Même la Ville de Montréal est en situation de complaisance inadmissible dans ce dossier. Elle paye une île 4 millions alors que sa dernière évaluation précise qu'elle ne vaut même pas 400 000 $. Elle a donc payé dix fois trop cher! Ça aussi mérite enquête, car il faut savoir si cet argent n'aurait pas été mieux dépensé ailleurs. Montréal, Québec et Ottawa se retranchent derrière l'argument selon lequel le don doit refléter la perte de revenus anticipés par le promoteur. Il s'agit d'un argument fallacieux auquel les tribunaux ont malheureusement fait droit et un principe juridique dont l'application doit être endiguée.

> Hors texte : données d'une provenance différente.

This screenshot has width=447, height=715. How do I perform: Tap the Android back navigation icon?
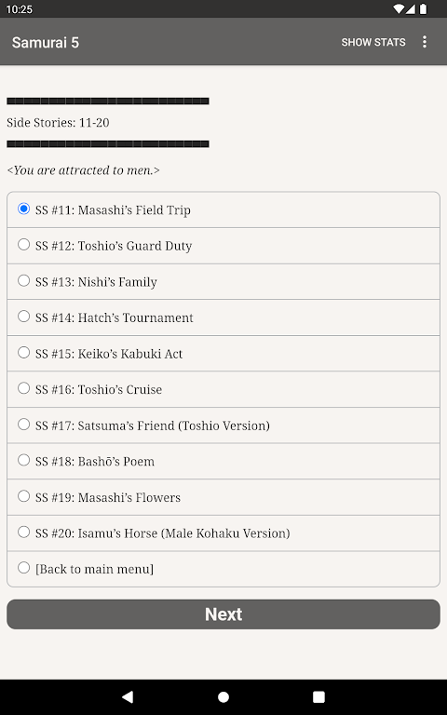(x=128, y=696)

Pourquoi les gouvernements, en situation d'expropriation ou de dons écologiques, devraient-ils donner au promoteur des profits qu'il n'est pas certain de réaliser? À preuve, le fait que le projet n'a jamais démarré en 20 ans après avoir pourtant été autorisé.

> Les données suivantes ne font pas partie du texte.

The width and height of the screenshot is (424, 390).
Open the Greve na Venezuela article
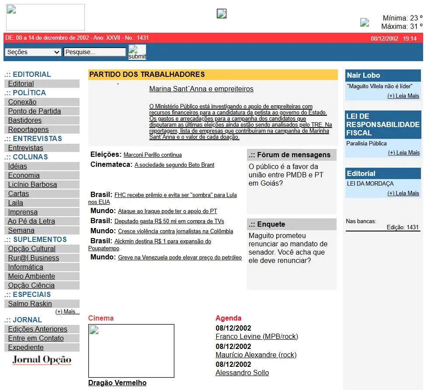click(179, 258)
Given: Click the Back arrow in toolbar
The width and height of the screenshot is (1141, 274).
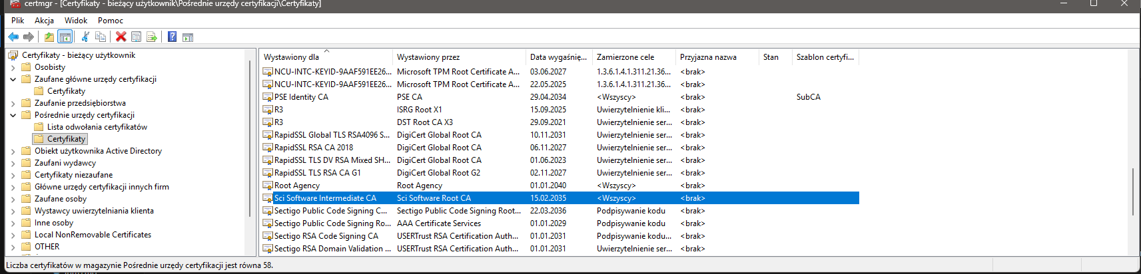Looking at the screenshot, I should (13, 37).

Première conclusion: il faut revoir cette règle et amender le Code civil pour que cesse cette escalade farfelue qui fait de la mainmise publique sur un bien immeuble une opération plus profitable et moins risquée qu'un investissement normal.

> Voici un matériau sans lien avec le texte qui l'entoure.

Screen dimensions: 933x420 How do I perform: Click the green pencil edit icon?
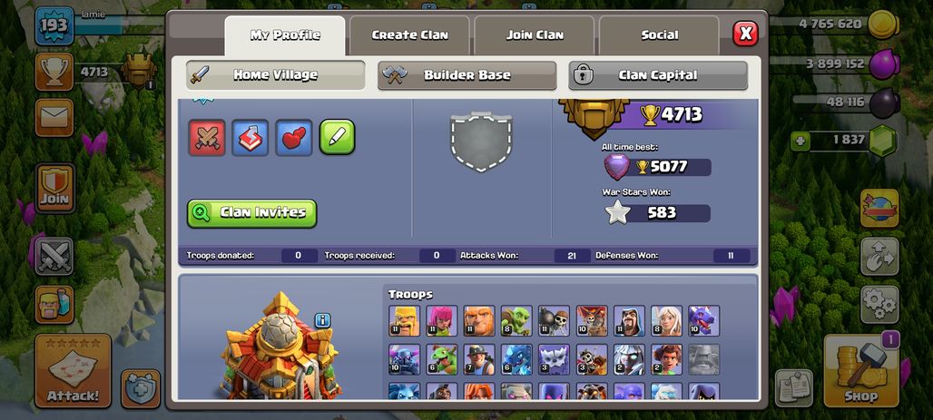(338, 137)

Ce dossier soulève plusieurs autres questions. Sur quelles évaluations se sont appuyés les deux ministères de l'Environnement? Quand vont-ils dévoiler ces études, sous peine de confirmer les pires hypothèses de complaisance ou d'incompétence? Leurs évaluations reposaient-elles sur de simples caractérisations à partir de photos aériennes ou sur une caractérisation écologique et des études pédologiques, compte tenu de ce qu'ils savent qui a été enfoui dans ces remblais?
Le risque d'interférence dans ce genre de dossier est courant, d'autant plus que ces ministères sont réputés pour accorder de fortes primes à la complaisance. Il serait beaucoup plus crédible de confier l'évaluation biophysique et économique des dons écologiques à des universitaires, plus indépendants des pouvoirs économiques et politiques que les firmes de consultants, qui voudront éviter tout faux pas envers de gros promoteurs.
Les dons écologiques constituent un «marché» invisible pour les grands et petits organismes de conservation. Ils y trouvent un terrain propice à des alliances stratégiques de long terme avec de gros promoteurs, voire des remerciements en argent sonnant qui pourraient s'apparenter à des ristournes sur les fonds obtenus du Trésor public. Il serait temps de vérifier si on est en face d'un autre système de financement et de profits occultes aux frais des contribuables.